Regarding changes in personal factors, the participant experienced a “reduction of psychological barrier.” Previous studies have shown improvement in the psychological well-being of service dog users,11,12) but no studies have investigated changes in personal factors. The participant in our study felt relaxed when accompanied by his service dog because the presence of the dog reduced the psychological barrier to asking other people for help.
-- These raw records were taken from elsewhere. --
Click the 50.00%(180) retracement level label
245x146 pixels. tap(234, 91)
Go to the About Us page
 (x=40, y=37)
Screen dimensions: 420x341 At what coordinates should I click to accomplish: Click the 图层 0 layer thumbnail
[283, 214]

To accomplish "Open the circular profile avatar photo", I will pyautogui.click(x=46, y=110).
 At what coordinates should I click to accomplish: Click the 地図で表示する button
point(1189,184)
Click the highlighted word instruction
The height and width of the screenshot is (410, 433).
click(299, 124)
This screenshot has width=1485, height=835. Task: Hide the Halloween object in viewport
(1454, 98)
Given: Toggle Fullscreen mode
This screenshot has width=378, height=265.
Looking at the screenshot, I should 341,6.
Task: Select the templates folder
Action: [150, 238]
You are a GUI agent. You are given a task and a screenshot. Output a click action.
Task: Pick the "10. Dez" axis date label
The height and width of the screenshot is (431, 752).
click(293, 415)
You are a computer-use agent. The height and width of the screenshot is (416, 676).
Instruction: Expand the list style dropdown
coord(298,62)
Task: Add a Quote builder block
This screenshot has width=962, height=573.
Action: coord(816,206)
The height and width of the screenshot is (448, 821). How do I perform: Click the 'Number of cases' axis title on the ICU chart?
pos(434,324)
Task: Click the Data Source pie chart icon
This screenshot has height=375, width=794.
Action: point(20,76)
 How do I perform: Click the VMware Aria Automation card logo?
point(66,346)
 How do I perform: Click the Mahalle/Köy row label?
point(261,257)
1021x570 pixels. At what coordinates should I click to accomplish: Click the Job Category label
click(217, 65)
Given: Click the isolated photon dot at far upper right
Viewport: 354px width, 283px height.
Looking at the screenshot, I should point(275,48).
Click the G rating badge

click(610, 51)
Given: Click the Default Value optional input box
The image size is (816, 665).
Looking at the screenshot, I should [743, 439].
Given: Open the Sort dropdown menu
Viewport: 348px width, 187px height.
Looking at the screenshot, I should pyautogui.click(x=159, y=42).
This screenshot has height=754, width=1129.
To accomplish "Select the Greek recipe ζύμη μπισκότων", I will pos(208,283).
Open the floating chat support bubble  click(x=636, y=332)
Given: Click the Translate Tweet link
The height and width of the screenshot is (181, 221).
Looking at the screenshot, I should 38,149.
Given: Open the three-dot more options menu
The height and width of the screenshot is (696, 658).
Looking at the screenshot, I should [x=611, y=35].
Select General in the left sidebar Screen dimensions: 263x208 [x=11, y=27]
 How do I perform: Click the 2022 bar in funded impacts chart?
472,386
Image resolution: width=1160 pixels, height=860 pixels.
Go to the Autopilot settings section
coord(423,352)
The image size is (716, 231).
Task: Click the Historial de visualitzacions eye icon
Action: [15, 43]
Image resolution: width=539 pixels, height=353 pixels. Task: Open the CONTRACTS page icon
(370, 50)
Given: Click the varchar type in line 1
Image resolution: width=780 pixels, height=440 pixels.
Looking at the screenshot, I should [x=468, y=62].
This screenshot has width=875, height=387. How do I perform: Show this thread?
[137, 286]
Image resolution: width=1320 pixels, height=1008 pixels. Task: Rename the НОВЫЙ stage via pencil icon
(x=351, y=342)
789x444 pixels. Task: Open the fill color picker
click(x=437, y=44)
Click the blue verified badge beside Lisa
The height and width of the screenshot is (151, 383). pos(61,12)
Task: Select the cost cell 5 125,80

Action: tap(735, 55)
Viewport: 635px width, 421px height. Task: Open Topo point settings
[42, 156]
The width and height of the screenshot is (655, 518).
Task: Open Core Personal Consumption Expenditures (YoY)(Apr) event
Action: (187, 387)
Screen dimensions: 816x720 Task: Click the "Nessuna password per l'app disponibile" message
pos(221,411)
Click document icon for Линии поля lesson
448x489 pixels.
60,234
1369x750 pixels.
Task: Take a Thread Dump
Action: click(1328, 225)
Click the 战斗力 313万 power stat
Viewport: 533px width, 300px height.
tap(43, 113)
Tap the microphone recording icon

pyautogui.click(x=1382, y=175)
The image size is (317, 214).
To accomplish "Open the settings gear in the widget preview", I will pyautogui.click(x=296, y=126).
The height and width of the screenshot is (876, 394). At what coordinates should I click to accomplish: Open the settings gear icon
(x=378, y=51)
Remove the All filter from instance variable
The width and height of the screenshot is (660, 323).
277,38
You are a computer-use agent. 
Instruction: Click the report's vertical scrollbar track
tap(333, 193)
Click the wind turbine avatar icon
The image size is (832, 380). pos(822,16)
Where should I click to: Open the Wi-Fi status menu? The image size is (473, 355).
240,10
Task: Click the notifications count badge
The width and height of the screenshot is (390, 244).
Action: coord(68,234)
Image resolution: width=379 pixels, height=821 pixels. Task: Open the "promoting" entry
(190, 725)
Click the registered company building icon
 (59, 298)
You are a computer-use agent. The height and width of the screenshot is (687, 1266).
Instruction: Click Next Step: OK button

Regarding changes in environmental factors, the participant experienced more interactions with other people, and public service providers offered to help him more often when he was going out with his service dog. Eddy et al.15) and Mader et al.16) reported that social acknowledgments were substantially more frequent when a service dog was present. Furthermore, the tendency of able-bodied people to ignore and avoid the disabled person was reduced. Their conclusions are in concordance with our findings that a service dog draws attention to a user’s disability in an amicable way. Ultimately, a service dog leads other people to offer more help and expands the user’s support environment.

Study Limitations

There are some limitations in this study, mainly resulting from the qualitative single case study design. First, there is a need to recruit many participants and confirm the saturation of categories to determine whether the conclusions reached have generalizability to other high cervical SCI cases. Second, the participant’s experiences prior to having a service dog might be subject to recall bias, because the participant was interviewed after he had used a service dog. To minimize recall bias, we confirmed the participant’s experiences before and after using a service dog with his wife; however, conducting interviews before using a service dog is recommended. Third, because the results came from an interview based on the ICF rehabilitation sets, the participant might have experienced other changes not included in the ICF rehabilitation sets. The addition of other ICF categories in line with the study purpose is recommended.

CONFLICTS OF INTEREST

The authors have no conflicts of interest directly relevant to the content of this article.